Despite my minor complaint, this is a great book if you’re studying life cycles and metamorphosis, if you want to look through a different window on this historical period or if you want another book telling the story of a bright, clever and talented woman.

After reading this story my girls metamorphosed themselves into butterflies. I cut wings out of coloured card and attached them to each other using a strip of wide ribbon and tape. The girls then decorated their wings and we talked about symmetry, and finally I attached the wings to my girls using stick-on velcro.

Then we spent an afternoon fluttering in the garden…

…and sipping nectar from the flowers!

I’m sure my girls would have liked an excuse to pretend they were emerging from mud, but unfortunately that didn’t happen this time!

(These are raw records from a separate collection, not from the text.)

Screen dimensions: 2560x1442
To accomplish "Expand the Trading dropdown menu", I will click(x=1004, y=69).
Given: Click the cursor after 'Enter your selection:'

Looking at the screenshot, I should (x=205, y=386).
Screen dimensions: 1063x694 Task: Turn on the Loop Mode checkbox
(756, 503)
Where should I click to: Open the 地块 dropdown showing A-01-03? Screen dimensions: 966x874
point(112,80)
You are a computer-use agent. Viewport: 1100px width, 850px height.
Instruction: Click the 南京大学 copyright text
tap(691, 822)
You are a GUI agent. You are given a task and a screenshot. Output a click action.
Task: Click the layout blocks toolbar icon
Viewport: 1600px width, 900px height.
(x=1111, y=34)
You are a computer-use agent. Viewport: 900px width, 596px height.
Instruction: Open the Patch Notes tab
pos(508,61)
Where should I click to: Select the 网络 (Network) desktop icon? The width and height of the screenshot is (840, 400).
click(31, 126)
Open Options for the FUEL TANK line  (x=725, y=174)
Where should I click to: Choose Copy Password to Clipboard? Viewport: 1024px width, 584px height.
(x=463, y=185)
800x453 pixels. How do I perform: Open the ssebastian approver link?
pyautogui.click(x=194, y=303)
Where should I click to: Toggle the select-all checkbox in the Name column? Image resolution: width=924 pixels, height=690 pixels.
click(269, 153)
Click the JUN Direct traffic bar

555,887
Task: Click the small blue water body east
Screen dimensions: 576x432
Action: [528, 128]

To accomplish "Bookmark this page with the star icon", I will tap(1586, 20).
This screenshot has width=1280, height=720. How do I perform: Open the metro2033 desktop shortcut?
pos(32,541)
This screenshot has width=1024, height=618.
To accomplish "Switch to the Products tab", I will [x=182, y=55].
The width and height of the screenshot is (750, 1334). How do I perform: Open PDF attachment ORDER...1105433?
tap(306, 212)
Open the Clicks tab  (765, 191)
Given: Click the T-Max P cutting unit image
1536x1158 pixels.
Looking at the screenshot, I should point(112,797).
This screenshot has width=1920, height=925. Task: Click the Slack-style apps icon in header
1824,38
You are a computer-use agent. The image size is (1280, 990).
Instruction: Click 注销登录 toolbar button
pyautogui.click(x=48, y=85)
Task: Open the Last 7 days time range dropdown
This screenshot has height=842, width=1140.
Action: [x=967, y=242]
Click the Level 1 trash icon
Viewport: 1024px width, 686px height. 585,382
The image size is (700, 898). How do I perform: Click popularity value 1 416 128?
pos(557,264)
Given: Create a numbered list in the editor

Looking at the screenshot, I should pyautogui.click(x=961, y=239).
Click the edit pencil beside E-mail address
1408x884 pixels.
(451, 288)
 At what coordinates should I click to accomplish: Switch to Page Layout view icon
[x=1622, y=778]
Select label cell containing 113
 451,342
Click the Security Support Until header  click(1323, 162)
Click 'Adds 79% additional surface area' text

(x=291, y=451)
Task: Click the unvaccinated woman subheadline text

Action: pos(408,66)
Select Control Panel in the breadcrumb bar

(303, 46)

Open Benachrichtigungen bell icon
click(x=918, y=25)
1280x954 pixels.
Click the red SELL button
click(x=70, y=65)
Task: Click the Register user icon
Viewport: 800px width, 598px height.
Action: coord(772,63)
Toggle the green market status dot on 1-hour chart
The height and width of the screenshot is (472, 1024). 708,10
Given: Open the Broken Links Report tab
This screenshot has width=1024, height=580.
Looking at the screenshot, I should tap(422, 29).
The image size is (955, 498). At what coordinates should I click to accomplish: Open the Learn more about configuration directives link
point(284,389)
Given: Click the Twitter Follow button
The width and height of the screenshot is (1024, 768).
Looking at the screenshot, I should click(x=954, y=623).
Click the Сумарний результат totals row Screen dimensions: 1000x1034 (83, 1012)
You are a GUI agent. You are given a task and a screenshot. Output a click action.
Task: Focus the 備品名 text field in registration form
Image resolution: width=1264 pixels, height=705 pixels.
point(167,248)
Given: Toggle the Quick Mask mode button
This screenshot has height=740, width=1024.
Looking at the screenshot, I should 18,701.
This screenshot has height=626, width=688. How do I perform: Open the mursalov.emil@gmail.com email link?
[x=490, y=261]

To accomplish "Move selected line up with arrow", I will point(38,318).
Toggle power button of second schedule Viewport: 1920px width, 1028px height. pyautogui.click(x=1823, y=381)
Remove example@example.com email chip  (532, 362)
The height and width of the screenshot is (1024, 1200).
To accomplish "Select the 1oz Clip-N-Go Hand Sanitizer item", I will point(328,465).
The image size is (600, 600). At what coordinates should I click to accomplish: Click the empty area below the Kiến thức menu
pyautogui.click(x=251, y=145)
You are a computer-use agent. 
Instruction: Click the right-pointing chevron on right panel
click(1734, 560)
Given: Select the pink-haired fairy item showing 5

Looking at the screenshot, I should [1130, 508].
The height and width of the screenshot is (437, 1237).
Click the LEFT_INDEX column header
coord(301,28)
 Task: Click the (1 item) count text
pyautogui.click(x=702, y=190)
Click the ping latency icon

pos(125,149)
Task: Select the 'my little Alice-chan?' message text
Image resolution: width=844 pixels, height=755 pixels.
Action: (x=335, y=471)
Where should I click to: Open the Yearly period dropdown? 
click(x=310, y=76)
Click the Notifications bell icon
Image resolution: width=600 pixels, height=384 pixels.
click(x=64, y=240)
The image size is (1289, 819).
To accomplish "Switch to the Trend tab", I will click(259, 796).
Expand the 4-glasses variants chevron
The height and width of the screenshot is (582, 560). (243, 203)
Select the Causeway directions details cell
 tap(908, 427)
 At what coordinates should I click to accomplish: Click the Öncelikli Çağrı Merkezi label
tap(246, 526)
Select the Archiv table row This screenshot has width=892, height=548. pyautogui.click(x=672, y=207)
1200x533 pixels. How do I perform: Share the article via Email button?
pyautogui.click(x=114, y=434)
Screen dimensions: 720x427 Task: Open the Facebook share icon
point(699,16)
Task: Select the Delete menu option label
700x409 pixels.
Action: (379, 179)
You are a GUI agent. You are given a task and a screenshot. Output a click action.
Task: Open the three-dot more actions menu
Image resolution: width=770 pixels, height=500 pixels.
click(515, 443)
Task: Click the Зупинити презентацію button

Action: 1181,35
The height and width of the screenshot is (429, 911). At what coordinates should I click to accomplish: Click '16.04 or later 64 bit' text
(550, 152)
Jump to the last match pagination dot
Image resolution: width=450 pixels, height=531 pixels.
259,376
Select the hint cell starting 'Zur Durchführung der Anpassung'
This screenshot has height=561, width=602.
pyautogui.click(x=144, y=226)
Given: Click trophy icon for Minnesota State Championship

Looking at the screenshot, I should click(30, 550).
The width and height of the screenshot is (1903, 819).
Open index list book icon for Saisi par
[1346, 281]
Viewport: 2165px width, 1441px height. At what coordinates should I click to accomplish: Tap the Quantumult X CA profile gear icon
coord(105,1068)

Some lovely songs to flutter by:

  • Cocooned in My Blanket by Kesang Marstrand (about a child all snuggled up in a blanket who thinks of becoming a butterfly)
  • Butterfly by Elizabeth Mitchell and Lisa Loeb
  • Butterfly Day by Mr Richard
  • Don’t Bother Any Butterflies by Eric Herman and the Invisible Band
  • Butterflies Flit by The Wiggles
  • Butterfly by Recess Monkey
  • And just one song if you would rather be a caterpillar: Caterpillar, caterpillar by Kira Willey

  • Some great butterfly and caterpillar crafts:

  • A butterfly shaped fan for beating the heat of summer with from maya*made
  • These beautiful dragonflies from Twig and Toadstool could be adapted to make glittery butterflies
  • Utterly gorgeous stained glass butterflies from Flossie Teacakes
  • How to make your own bug and butterfly collecting net with this tutorial from Imagine childhood
  • Coffee filter butterflies from Sycamore stirrings
  • A wreath of butterflies from Alisa Burke
  • Felt caterpillars from Ikat Bag
  • A grass caterpillar from lottielulu

  • Although we really liked Summer Birds, I think our favourite butterfly book remains Lois Ehlert’s Waiting for Wings. Do you have a favourite butterfly book?

    7 Responses

      • Zoe

        Wings are always a hit I think, whether fairy or butterfly! And I’d had those circles of paper for ages just waiting for a good project for them so I was really pleased to find the perfect excuse to get them off the craft shelf!

    1. Zoe @ Playing by the book

      Hi Kristine,
      Very observant of you! Yes, we made antennae by winding some pipe cleaners around a hair band – very easy for the kids to do, but they didn’t stay on their heads for long!